In 1918, Bascom gained a stepmother and a stepbrother, Frank, when his father married Ada Romeril Dawley. The couple had five children, making a total of eleven children in the Bascom family.[35] Charles was a member of the Royal Canadian Air Force, who died a hero during the war having saved two fellow soldiers before losing his own life.[36][37][38][39]
Cowboy career
Bascom was known as the Cowboy of Cowboy Artists due to his wide range of western experiences as a professional bronc buster, bull rider, cowpuncher, trail driver, blacksmith, freighter, wolf hunter, wild horse chaser, rodeo champion, cattle rancher, dude wrangler, and Hollywood actor.[40] Bascom was among the last of those who experienced the Old West before the end of free-range ranching. Bascom reminisced:
I worked for some of the big open-range outfits from Purple Springs to the Sweetgrass Hills and Kicking Horse Creek to the Milk River Ridge and the Canadian Rockies. On one roundup some 7,000 horses were gathered in one bunch a mile wide. And the Knight Ranch dipped 18,000 head of cattle. What a sight to see. The sight, the sounds, the smell I can still remember.[41]

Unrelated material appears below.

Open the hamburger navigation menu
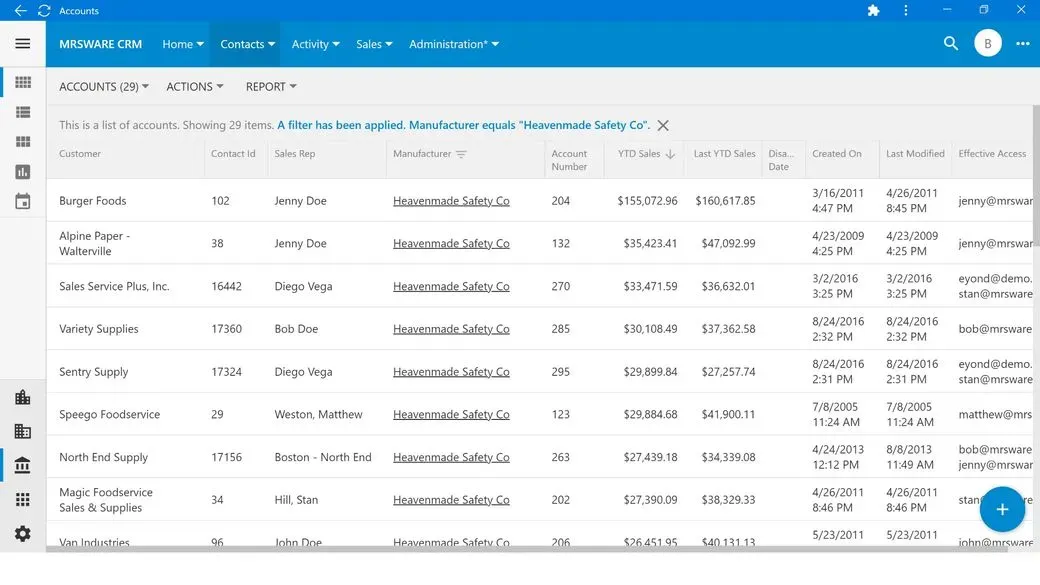This screenshot has height=585, width=1040. click(x=23, y=44)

For Bascom, ranch life and cowboy life was his life. "The life of a cowboy and the West, I know," he stated.[42] Bascom worked on some of the largest horse and cattle ranches in the United States and Canada – ranches that ran thousands of cattle on a million acres (4000 km2) of land. He broke and trained hundreds of horses. He worked on ranches where he chased and gathered horses, cows and even donkeys in Utah, Arizona, Colorado, Idaho, Wyoming, Montana, Texas, Mississippi, Washington, California and western Canada. He worked on cattle drives out of the Rockies and horse drives through the Teton Range. He took part on large roundups of horses and cattle, and brandings. He made saddles and stirrups, quirts, chaps, spurs, bridles and bits, ropes and hackamores, and even patched his own boots.[43] Earl's brothers and their father, John W. Bascom, were all experienced ranch hands and professional horsemen who were known as the "Bronc Bustin' Bascom Boys."[44]
A professional rodeo cowboy, Bascom followed the rodeo circuit internationally, rodeoing from 1916 to 1940, where he won several all-around championships. He competed in the rough stock events of saddle bronc riding, bareback riding and bull riding, and in the timed events of steer decorating and steer wrestling.[45] In 1933, he set a new arena record, a new world record time and won third place in the world standings in the steer decorating event. He also was a rodeo announcer, performed trick riding[46][47] and competed in the rodeo events of wild cow milking and wild horse racing.[48]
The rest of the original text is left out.